‘’ TO STUDY THE PERFORATION PERITONITIS CASES, DIAGNOSIS AND MANAGEMENT’’.

Main Article Content

Dr Asif Ahmed Khan Abdullah
Dr Rishikesh Sinha
Dr Aafreen Syed
Dr. Ankush lokhande

Keywords

perforation peritonitis, exploratory laparotomy, wound dehiscence

Abstract

Introduction- Peptic ulcer perforation is a serious complication which affects 2-10% of peptic ulcer patients. Peptic ulcer perforation presents with an overall mortality of 10% although various authors had reported incidence between 1.3% and 20%. Being a life-threatening complication of peptic ulcer disease, it needs special attention with prompt resuscitation and appropriate surgical management if morbidity and mortality are to be contained.


Aim- was comparative study of Graham's omentopexy versus modified Graham's omentopexy in duodenal perforation.

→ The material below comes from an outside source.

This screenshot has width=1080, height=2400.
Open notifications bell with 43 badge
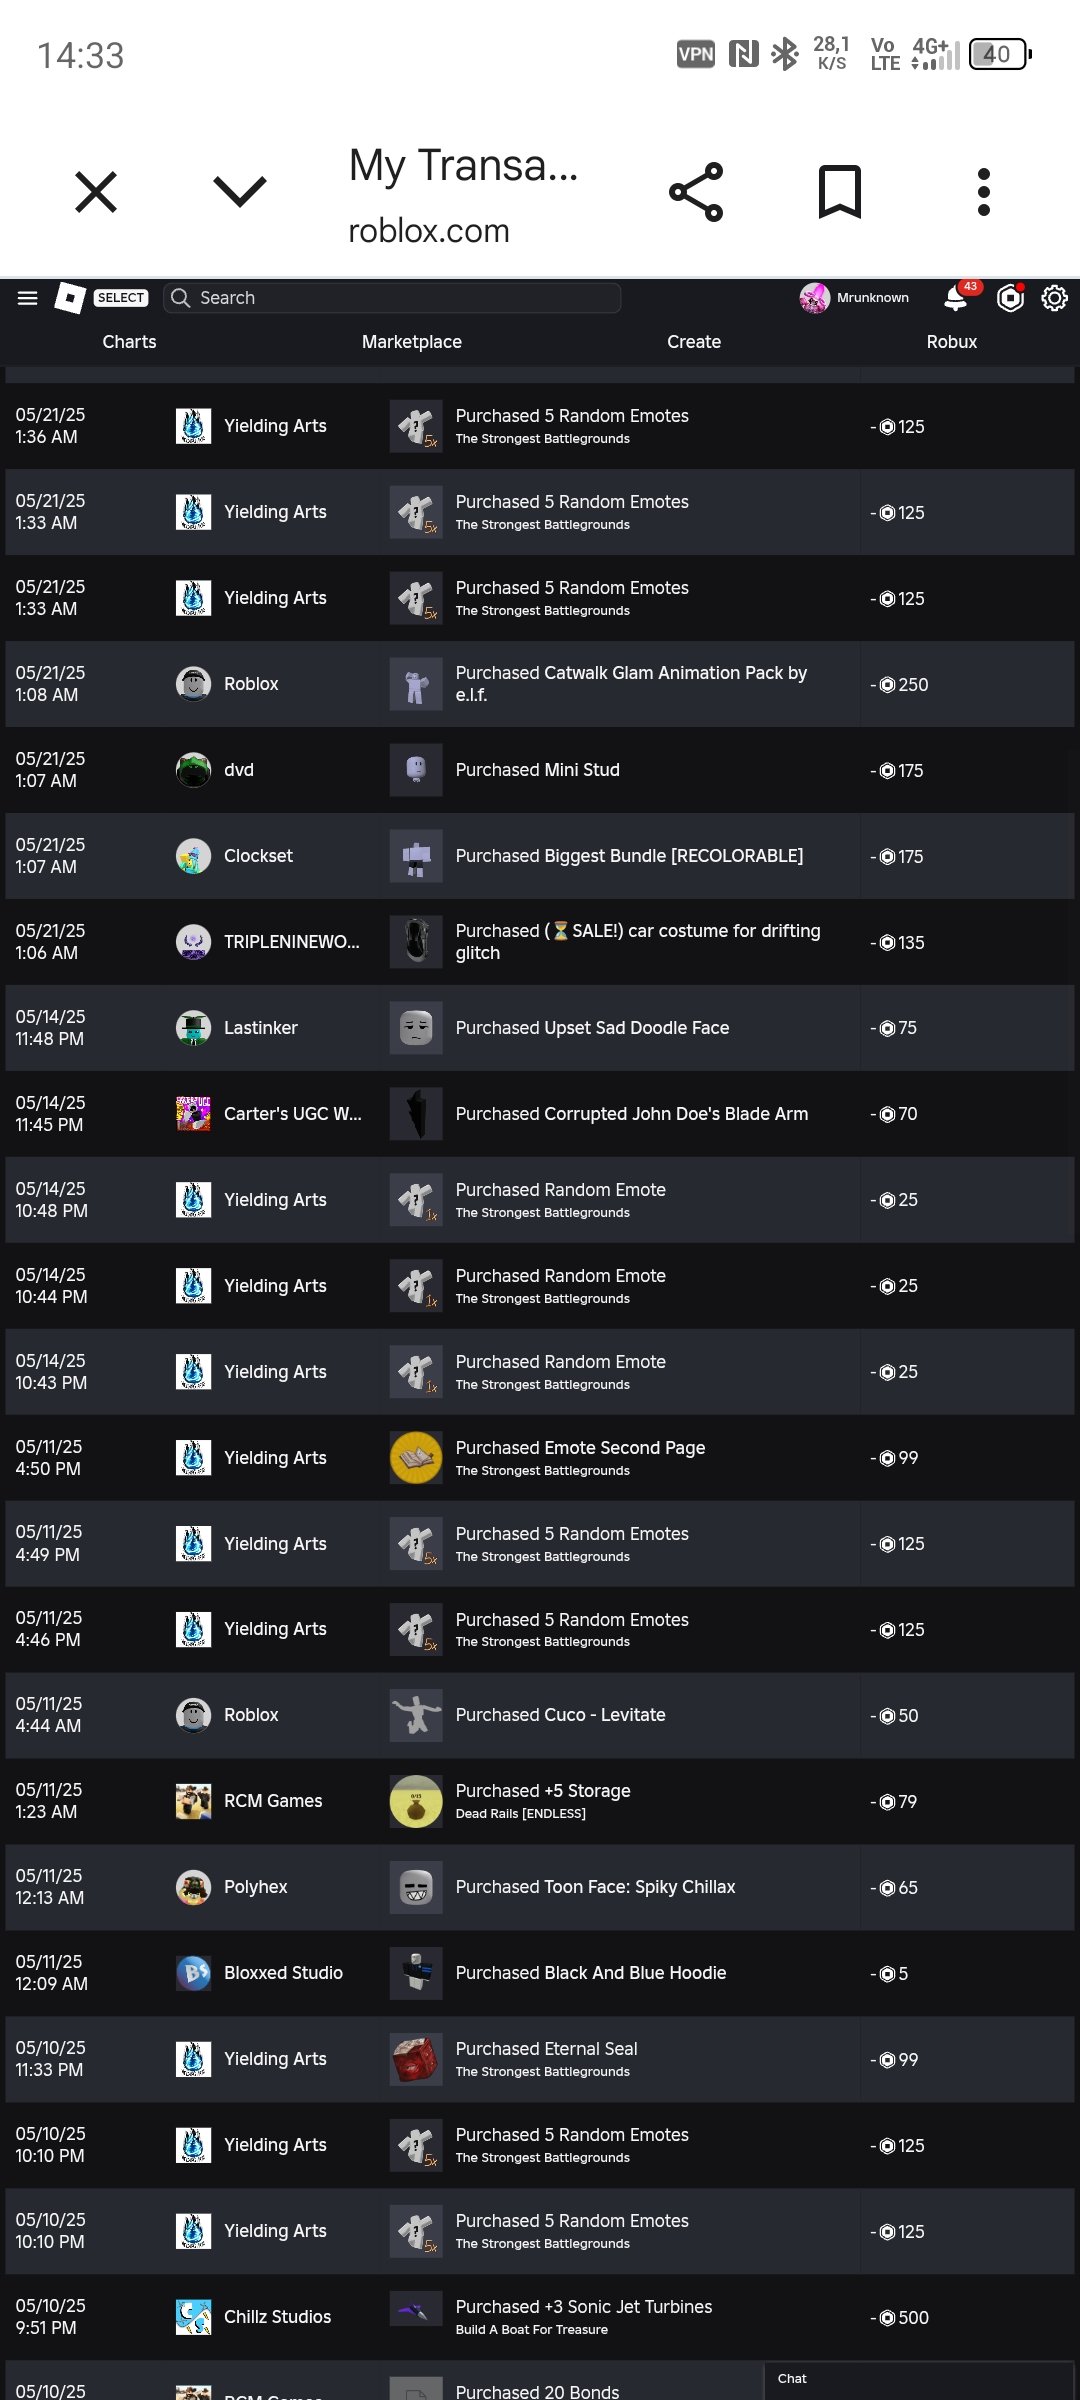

Methods and materials- This prospective, single centre study done in NSCB Medical college jabalpur Madhya Pradesh from 2020 to 2022 for two years of periods. Total 180 patients studied


Results- There are duodenal perforation is most common found in 88.88% and then ileal perforation is 6.66%. other perforation like gastric, duodenal, jejunal, appendicular, colonic, rectal perforation also found. Most of the patients fall between 20-78 years of age in both A and B groups. The maximum number of patients were 72(40%) found in the age group of 40-50 years. There is 156 male and 24 females are present the study.

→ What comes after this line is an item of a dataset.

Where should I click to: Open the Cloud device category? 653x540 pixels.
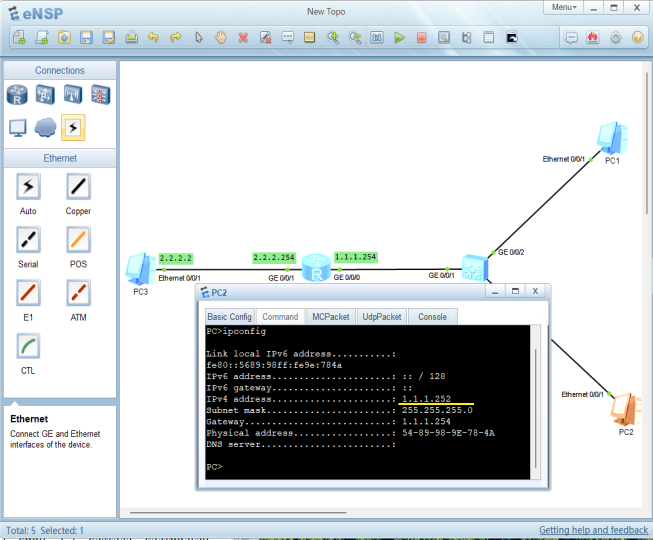coord(45,127)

Post operative leakage was 7.5% and 1.25% respectively. There was 6.25% burst abdomen in group A and 1.25% in group B cases. 100 patients (67%) had perforation within range 0.5-1 cm in size. The postoperative complications in group A were wound infection 10[12.5%], bile leakage 6 [7.5%], respiratory complications 8 [10%], electrolyte imbalance 12 [15%], paralytic ileus 3 [3.75%], septic shock 5 [6.25%] and abdominal abscess in 5 [6.25%] and in group B  were wound infection 6[7.5%], bile leakage 1 [1.25%], respiratory complications 3 [3.75%], electrolyte imbalance 5 [6.25%], paralytic ileus 2 [2.5%], septic shock 2 [2.5%] and abdominal abscess in 2 [3.75%]. Mortality rate in Group A (3.75%) and in Group B (1.25%). The overall mortality rate was 7.14%. In this study average hospital stay was 12.4 days in group A and 9.0 days in group B. conclusion- This study showed that modified Graham's patch repair is as effective as Graham's patch repair in terms of mean operative time period, timing of oral feed allow and mean hospital stay timing.